One of the most popular questions I receive on my personal finance blog is from people asking if it’s a good idea to buy stock in the company they work for.
They’re not asking about stock options or employee stock purchase plans (which I’ve covered elsewhere), they’re specifically asking about whether or not it makes sense to pay market price for company shares through a regular brokerage account.
They feel they have an advantage over other investors because they know the ins and outs of the company and have a better overall picture of the company’s wellbeing.

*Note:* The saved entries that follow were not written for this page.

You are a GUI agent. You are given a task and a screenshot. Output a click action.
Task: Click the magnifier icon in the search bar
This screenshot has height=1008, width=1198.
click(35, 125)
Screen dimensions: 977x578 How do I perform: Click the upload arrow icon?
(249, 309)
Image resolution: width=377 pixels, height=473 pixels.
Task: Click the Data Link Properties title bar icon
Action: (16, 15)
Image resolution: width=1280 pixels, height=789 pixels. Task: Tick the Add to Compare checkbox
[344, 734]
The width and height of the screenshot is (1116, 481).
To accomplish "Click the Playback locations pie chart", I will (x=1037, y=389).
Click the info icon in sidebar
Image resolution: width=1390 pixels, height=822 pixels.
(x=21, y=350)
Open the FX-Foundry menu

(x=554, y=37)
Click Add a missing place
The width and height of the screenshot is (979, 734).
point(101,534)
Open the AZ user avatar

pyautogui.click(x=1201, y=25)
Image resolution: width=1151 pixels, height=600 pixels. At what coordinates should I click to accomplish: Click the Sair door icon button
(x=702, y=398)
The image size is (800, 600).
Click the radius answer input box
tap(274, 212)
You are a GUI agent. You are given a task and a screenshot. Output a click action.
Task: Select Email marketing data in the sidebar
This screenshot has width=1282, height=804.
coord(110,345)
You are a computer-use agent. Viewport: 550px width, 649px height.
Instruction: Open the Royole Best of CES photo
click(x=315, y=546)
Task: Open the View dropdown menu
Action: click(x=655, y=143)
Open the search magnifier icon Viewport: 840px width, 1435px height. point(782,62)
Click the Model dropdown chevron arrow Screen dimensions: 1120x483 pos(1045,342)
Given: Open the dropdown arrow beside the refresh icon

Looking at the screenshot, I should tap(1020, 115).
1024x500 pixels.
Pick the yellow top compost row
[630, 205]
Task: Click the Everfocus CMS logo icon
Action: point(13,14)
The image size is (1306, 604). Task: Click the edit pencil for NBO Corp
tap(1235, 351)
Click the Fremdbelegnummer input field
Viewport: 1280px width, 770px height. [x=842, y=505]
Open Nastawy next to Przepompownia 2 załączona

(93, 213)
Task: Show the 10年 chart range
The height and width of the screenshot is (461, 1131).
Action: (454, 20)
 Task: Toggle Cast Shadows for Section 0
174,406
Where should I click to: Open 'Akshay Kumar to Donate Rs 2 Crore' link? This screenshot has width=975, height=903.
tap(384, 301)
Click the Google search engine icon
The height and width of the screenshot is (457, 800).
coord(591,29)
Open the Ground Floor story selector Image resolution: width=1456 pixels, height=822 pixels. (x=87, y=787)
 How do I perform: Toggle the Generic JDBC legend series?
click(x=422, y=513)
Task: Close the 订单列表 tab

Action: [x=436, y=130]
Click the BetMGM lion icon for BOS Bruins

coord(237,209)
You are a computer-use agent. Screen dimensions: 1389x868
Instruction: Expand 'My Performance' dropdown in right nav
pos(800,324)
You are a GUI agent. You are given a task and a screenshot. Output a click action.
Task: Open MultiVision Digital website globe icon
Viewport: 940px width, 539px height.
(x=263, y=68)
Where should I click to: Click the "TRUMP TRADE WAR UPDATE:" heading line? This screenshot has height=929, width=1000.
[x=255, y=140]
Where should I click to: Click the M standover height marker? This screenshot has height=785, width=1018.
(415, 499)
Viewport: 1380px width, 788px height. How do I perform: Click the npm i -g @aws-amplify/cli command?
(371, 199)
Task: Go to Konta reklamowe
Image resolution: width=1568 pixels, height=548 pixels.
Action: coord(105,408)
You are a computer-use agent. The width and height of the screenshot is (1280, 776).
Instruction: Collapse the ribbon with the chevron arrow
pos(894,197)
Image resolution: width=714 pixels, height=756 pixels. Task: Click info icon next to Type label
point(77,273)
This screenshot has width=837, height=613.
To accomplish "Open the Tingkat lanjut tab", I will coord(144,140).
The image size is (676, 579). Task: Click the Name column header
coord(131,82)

I’d argue that an employee of a company does have a better chance (on average) of knowing when to buy or sell the company’s stock, but there are also MANY reasons why I don’t recommend this practice to my readers.
Too Much Risk:
The biggest reason I don’t recommend purchasing ordinary shares of the company you work for is you’re putting too many eggs in one basket. If something unexpected happens within your company you could lose your job and lose your investment. It’s better to diversify your income away from your investments unless, of course, you’re a small business owner and/or a majority shareholder.
Too Much Anxiety:
Another reason why I discourage people from buying shares of their company’s stock is it can increase levels of anxiety and uncertainty. Most people already have some level of anxiety over the security of their employment. Tying up a large percentage of your investment portfolio in your employer will do nothing but add to this anxiety.
Conflict of Interest:
It’s one thing to have a good working knowledge of your company’s financial strength and business interests. It’s another to have “insider” information and buying (or selling) your company’s stock on this information. No matter how ethical you may think you are, it can be too tempting to have a large percentage of your investment portfolio sitting in your company’s stock when you know your company’s stock is going to tank in a few days from a press release that hasn’t been made public yet.
Rules of Thumb for Buying Stock in the Company You Work For:
- Never invest more than 10% of your overall investment portfolio in your employer’s company stock exclusive of any stock options you may have accrued.
- If you find yourself worrying excessively about your company’s share price, reduce the number of shares you own (or sell them entirely).
- Consider investing in mutual funds with a solid track record over a long period.